Collected data
= = = = = = =

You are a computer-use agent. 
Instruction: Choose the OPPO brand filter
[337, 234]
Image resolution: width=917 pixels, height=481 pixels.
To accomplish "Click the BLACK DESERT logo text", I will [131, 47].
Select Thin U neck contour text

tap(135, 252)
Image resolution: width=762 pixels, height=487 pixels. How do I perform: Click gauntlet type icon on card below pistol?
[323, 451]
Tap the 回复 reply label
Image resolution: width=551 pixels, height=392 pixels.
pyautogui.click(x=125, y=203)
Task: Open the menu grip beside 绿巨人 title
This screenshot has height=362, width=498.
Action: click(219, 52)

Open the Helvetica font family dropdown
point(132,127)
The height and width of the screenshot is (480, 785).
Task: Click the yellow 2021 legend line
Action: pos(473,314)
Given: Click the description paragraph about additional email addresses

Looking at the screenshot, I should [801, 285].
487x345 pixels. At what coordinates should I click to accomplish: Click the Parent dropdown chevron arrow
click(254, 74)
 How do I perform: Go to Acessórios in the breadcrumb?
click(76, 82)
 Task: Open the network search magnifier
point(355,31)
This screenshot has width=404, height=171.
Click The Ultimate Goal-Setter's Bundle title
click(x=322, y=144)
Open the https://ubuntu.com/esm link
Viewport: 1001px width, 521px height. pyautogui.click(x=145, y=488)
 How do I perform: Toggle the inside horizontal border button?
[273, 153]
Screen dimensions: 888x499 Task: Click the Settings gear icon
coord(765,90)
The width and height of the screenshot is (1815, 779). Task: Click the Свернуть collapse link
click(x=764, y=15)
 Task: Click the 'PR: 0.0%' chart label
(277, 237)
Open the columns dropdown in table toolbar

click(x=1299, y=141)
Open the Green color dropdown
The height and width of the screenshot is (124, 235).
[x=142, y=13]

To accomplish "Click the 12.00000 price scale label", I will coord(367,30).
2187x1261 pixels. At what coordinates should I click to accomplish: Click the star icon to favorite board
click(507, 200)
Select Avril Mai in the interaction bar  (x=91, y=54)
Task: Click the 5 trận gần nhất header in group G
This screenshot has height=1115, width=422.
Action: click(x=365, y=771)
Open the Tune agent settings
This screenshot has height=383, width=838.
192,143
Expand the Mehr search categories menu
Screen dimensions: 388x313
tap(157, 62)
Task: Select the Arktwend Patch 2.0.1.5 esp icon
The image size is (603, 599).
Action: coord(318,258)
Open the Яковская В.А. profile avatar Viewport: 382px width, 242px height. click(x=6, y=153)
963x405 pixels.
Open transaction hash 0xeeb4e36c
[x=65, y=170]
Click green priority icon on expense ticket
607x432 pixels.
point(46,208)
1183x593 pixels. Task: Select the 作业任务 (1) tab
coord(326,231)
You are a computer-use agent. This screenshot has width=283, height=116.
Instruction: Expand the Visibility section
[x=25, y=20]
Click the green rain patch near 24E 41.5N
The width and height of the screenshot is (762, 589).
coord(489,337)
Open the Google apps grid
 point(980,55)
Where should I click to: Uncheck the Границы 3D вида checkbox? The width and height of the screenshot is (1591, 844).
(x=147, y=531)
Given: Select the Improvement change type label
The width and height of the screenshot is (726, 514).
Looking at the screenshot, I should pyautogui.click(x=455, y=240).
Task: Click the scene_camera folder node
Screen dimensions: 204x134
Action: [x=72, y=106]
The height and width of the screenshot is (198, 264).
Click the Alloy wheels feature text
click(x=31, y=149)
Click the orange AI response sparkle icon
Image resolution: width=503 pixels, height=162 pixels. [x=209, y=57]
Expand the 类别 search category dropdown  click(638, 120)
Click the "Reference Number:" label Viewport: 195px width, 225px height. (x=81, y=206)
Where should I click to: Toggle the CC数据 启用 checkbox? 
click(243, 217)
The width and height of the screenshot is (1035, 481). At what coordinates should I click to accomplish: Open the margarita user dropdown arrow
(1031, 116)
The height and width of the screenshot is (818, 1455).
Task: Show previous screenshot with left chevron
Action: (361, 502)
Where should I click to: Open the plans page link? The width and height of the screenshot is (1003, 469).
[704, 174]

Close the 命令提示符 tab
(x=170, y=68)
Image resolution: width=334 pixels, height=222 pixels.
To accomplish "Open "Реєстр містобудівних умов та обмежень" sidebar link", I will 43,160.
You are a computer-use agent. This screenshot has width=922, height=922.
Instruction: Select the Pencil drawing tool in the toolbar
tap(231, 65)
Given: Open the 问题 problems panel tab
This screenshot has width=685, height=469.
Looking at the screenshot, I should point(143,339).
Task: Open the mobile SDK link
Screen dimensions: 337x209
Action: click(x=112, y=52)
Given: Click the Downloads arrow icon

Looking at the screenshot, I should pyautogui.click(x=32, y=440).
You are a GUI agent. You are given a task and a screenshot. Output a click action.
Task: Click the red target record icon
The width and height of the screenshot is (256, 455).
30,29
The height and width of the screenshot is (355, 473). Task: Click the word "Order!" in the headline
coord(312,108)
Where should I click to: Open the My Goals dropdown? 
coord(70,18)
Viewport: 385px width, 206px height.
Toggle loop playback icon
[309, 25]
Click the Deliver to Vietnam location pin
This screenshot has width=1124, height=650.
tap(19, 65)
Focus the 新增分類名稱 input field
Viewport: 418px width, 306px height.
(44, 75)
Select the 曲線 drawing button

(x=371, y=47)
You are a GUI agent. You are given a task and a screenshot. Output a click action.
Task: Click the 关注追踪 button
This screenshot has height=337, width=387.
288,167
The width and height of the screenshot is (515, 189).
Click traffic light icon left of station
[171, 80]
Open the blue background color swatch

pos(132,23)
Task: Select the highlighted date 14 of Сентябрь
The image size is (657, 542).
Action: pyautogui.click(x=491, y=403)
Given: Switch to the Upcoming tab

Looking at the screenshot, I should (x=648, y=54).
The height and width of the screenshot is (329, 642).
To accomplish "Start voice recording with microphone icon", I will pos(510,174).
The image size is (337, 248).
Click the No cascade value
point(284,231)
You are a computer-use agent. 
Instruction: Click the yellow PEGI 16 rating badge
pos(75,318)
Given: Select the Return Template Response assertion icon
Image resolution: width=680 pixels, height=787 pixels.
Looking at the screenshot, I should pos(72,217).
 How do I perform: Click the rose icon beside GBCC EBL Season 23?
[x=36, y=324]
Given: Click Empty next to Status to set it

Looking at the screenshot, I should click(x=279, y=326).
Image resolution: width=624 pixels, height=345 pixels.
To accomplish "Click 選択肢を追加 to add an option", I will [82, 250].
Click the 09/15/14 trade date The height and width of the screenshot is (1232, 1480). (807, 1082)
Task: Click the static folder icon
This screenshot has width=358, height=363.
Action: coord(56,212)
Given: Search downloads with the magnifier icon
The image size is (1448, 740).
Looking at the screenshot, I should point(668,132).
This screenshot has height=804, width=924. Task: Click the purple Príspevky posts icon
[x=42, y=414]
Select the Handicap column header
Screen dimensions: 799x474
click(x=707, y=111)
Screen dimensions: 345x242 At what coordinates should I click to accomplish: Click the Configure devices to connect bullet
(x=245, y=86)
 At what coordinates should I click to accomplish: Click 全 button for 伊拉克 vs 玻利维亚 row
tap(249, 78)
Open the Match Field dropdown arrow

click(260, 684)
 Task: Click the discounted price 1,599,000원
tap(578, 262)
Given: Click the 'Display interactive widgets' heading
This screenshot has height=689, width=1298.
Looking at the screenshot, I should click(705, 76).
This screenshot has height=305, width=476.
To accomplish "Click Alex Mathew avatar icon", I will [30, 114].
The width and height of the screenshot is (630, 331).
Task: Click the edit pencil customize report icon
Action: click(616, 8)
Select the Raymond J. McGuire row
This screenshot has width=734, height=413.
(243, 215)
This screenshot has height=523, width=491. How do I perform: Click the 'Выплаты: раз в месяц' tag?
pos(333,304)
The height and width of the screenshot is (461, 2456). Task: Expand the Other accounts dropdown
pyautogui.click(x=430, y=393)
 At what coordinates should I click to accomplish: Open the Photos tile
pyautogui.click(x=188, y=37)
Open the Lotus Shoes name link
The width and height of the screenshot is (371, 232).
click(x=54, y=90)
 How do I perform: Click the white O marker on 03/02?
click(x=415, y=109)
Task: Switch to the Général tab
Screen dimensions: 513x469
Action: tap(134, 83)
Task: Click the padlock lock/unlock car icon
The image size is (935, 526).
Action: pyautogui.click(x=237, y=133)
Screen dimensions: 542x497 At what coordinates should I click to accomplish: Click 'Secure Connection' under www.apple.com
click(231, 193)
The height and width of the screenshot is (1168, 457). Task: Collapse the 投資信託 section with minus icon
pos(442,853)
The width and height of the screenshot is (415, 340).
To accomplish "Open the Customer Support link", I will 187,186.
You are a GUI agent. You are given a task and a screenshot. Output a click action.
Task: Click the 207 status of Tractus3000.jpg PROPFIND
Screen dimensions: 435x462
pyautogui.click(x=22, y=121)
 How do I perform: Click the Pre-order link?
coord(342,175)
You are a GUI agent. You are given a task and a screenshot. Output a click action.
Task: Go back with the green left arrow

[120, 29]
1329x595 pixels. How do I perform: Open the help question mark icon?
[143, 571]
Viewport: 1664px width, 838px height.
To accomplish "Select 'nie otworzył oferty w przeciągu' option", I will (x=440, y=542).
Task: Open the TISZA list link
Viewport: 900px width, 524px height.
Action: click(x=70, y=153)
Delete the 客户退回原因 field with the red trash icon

= = = = = = =

• _YOUR OBJECTIVE_:
Which lines above run from the one containing "At what coordinates should I click to accomplish: Click 全" down to the one containing "This screenshot has height=305, width=476."? Repeat exactly those, both ends included, and nothing else.

• _OUTPUT FOR THIS EXERCISE_:
 At what coordinates should I click to accomplish: Click 全 button for 伊拉克 vs 玻利维亚 row
tap(249, 78)
Open the Match Field dropdown arrow

click(260, 684)
 Task: Click the discounted price 1,599,000원
tap(578, 262)
Given: Click the 'Display interactive widgets' heading
This screenshot has height=689, width=1298.
Looking at the screenshot, I should click(705, 76).
This screenshot has height=305, width=476.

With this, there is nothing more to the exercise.